*** Document passage ***
Author Archive

Reading with Machines

August 11, 2009

A week or two ago, we had an interesting discussion here on EMOB about the uses and limits of computers as aids to literary scholarship. Below are some of my own summary thoughts on the subject, along with links to related work that I’ve found useful or thought-provoking.

The first point to mention is that the things computers are good at are very different from the things humans are good at. The worthwhile work in digital humanities (“DH” for short, a synonym for computationally assisted humanities research) keeps this fact in mind. Computers are useful for doing quickly certain basic (that is, boring) tasks that humans do slowly. They’re really good at counting, for instance. But sometimes, happily, these kinds of quantitative improvements in speed produce qualitative changes in the kinds of questions we can pose about the objects that interest us. So we literary scholars don’t want to ask computers to do our close reading for us. We want them to help us work differently by expanding what we can read (or at least interpret) and how we can read it. And we want to keep in mind that reading itself is just one (extraordinarily useful) analytical technique when it comes to understanding literary or social-aesthetic objects.

There are two main classes of literary problems that might immediately benefit from computational help. In the first, you’re looking for fresh insights into texts you already know (presumably because you’ve read them closely). In the second, you’d like to be able to say something about a large collection of texts you haven’t read (and probably can’t read, even in principle, because there are too many of them; think of the set of all novels written in English). In both cases, it would almost certainly be useful to classify or group the texts together according to various criteria, a process that is in fact at the heart of much computationally assisted literary work.

In the first case, what you’re looking for are new ways to connect or distinguish known texts. Cluster analysis is one way to do this. You take a group of texts (Shakespeare’s plays, for instance), feed them through an algorithm that assesses their similarity or difference according to a set of known features or metrics (sentence length, character or lemma n-gram frequency, part of speech frequency, keyword frequency, etc.—the specific metrics need to be worked out by a combination of so-called “domain knowledge” and trial and error), and produce a set of clusters that rank the relative similarity of each work to the others. Typical output looks something like this figure from Matthew Jockers’ blog (click the image to see it full size in its original context):

Three dramatic genres in Shakespeare

Read this diagram from the top down; the lower the branch point between two items or groups, the more closely related they are.

This may or may not be interesting. Note in particular that the cluster labels are supplied by the user, outside the computational process. In other words, the algorithm doesn’t know what the clusters mean, nor what the clustered works have in common. Still, why does Othello cluster with the comedies rather than the tragedies (or the histories, to which the tragedies are more closely related than the comedies)? The clustering process doesn’t answer that question, but I might never have thought to ask it if I hadn’t seen these results. Maybe I won’t have anything insightful to say in answer to it, but then that’s true of any other question I might ask, and at least now I have a new potential line of inquiry (which is perhaps no mean thing when it comes to Shakespeare).

(As an aside, the extent to which I’m likely to explain the categorization of Othello as a simple error instead of as something that requires further thought and attention will depend on how well I think the clustering process works overall, which in turn will depend to at least some extent on how well it reproduces my existing expectations about generic groupings in Shakespeare. The most interesting case, probably, is the one in which almost all of my expectations are met and confirmed—thereby giving me faith in the accuracy of the overall clustering—but a small number of unexpected results remain, particularly if the anomalous results square in some way with my previously undeveloped intuitions.)
***
**Work instructions**
A - Retype the saved data entries word for word, from their very first line down through the line containing "The height and". Leave the pictures out.
B - Continue the post on using computers to study literature, picking up after its last paragraph.
*** Input records ***
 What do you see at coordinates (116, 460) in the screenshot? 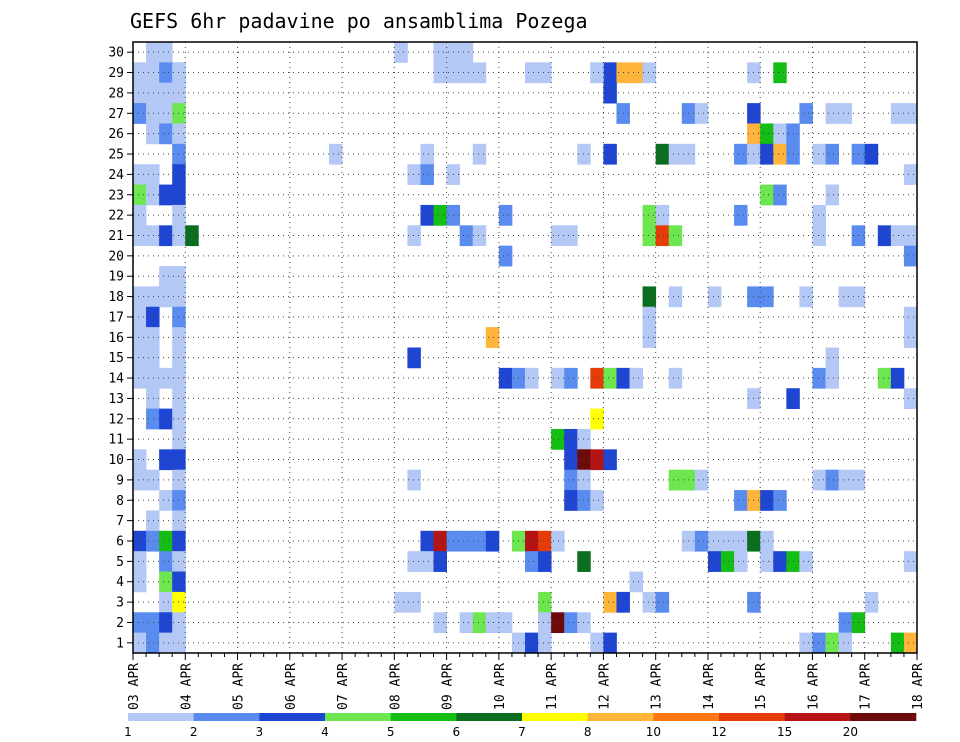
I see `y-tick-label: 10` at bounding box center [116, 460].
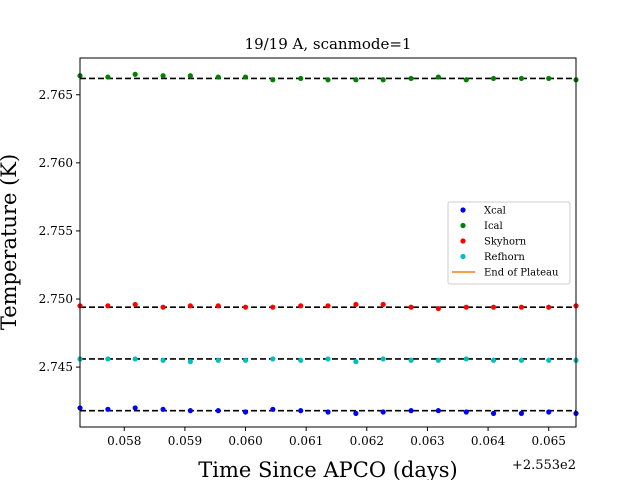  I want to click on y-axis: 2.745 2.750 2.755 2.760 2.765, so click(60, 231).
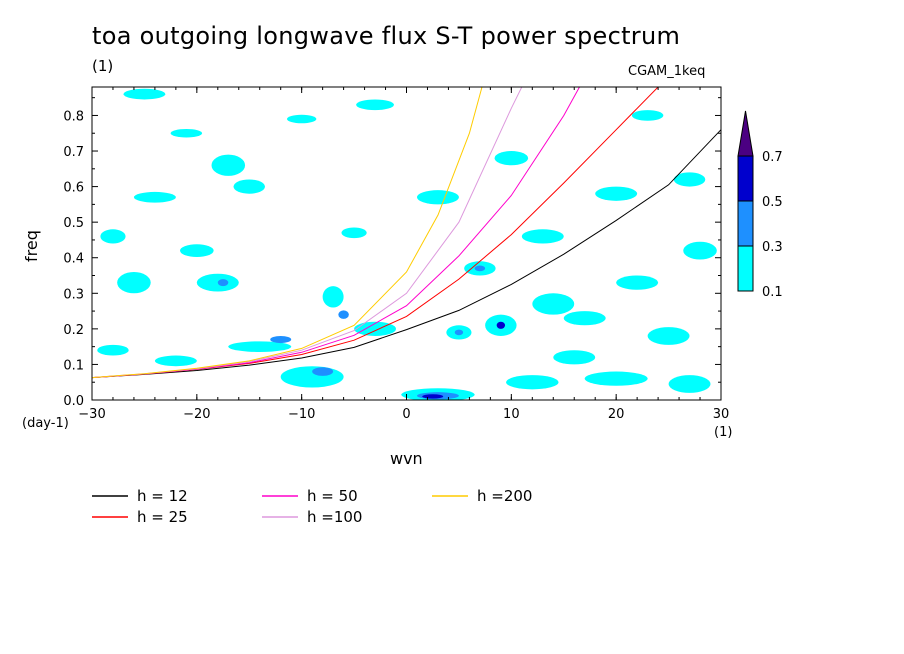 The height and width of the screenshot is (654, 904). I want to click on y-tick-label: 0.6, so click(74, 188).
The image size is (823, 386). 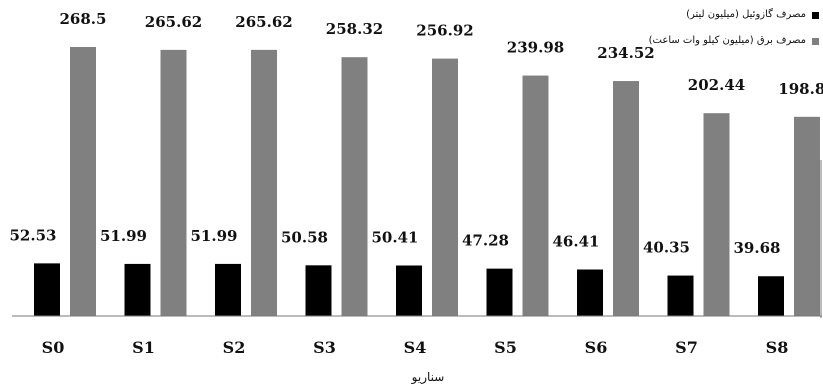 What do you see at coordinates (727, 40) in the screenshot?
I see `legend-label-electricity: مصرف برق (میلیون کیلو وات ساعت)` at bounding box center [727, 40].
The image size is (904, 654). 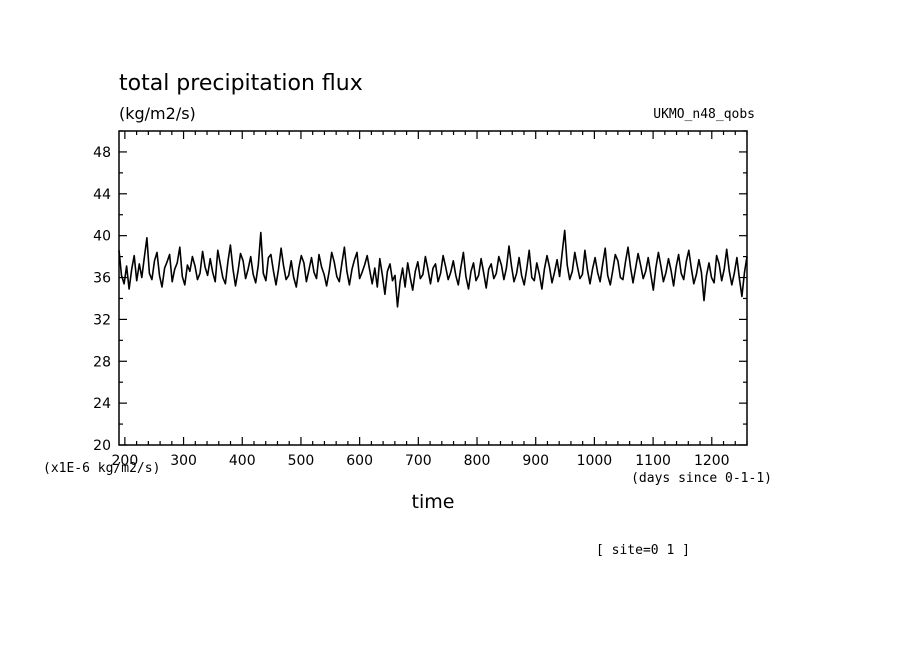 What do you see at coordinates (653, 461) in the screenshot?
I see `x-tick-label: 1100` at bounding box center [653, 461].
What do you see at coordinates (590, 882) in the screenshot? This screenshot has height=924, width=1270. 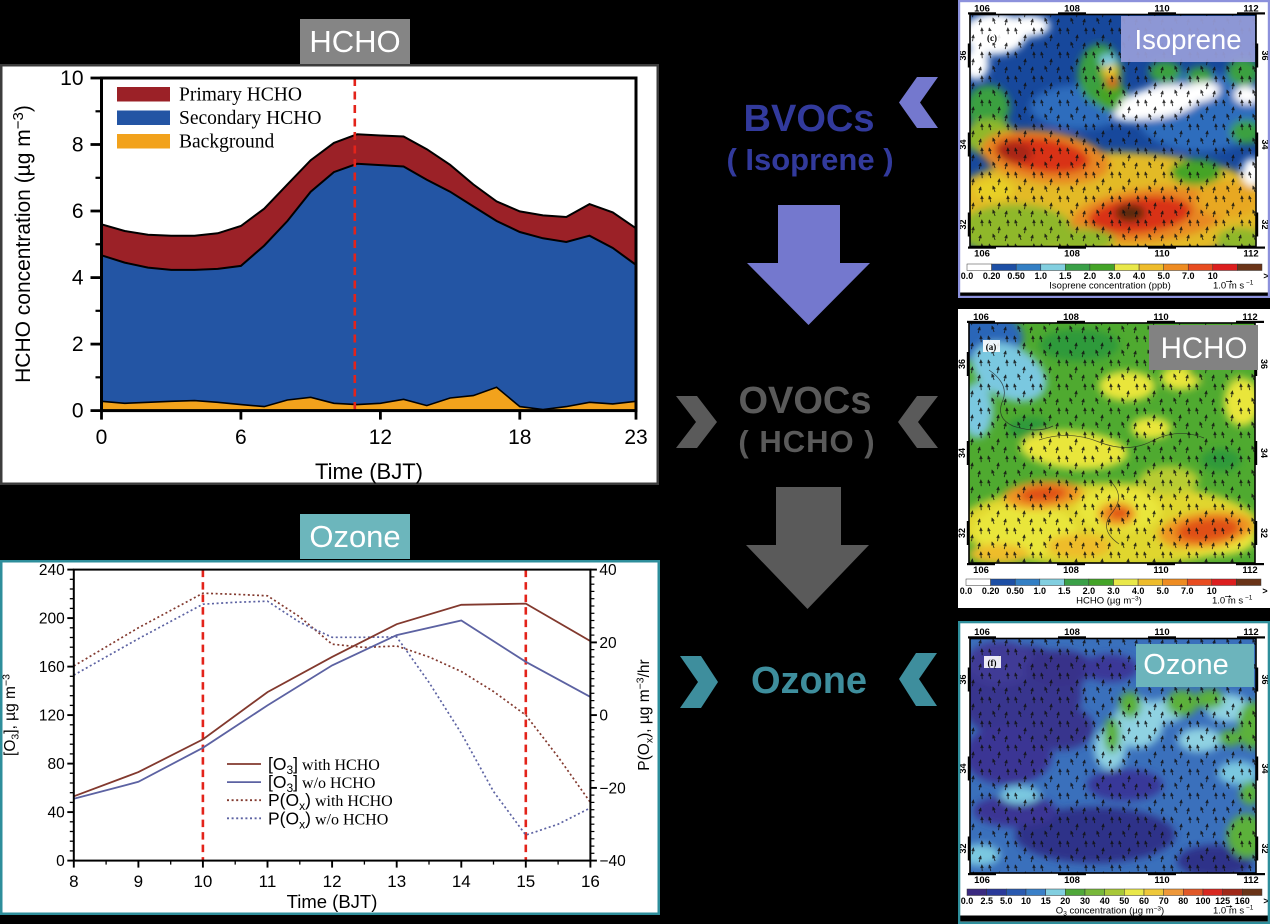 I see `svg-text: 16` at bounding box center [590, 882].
***
**Per-task answers**
A -
 What do you see at coordinates (116, 460) in the screenshot? 
I see `y-tick-label: 10` at bounding box center [116, 460].
  I want to click on y-axis: 2.745 2.750 2.755 2.760 2.765, so click(60, 231).
 The height and width of the screenshot is (654, 904). I want to click on y-tick-label: 0.6, so click(74, 188).

B -
Even more compelling to me, however, is the application of these and related techniques to bodies of text that would otherwise go simply unread and unanalyzed. If you’re working on any kind of large-scale literary-historical problems, you come up very quickly against the limits of your own reading capacity; you just can’t read most of the books written in any given period, much less over the course of centuries. And the problem only gets worse as you move forward in time, both because there’s more history to master and because authors keep churning out new material at ever-increasing rates. But if you can’t read it all, and if (as I said above) you can’t expect a computer to read it for you, what can you possibly do with all this stuff that currently, for your research purposes, may as well not exist?

Well, you can try to extract data of some kind from it, then group and sort and classify it. This might do a few different things for you:

  1. It might allow you to test, support, or refine your large-scale claims about developments in literary and social history. If you think that allegory has changed in important and specific ways over the last three centuries, you might be able to test that hypothesis across a large portion of the period’s literary output. You’d do that by training an algorithm on a smallish set of known allegorical and non-allegorical works, then setting it loose on a large collection of novels. (This process is known as supervised classification or supervised learning, in contrast to the un- or semi-supervised clustering described briefly above. For more details, see the Jain article linked at the end of this post.). The algorithm will classify each work in the large collection according to its degree of “allegoricalness” based on the generally low-level differences gleaned from the training set. At that point, it’s up to you, the researcher, to make sense of the results. Are the fluctuations in allegorical occurrence important? How does the genre vary by date, national origin, gender, etc.? Why does it do so? In any case, what’s most exciting to me is the fact that you’re now in position to say something about these works, even if you won’t have particular insight into any one of them. Collectively, at least, you’ve retrieved them from irrelevance and opened up a new avenue for research.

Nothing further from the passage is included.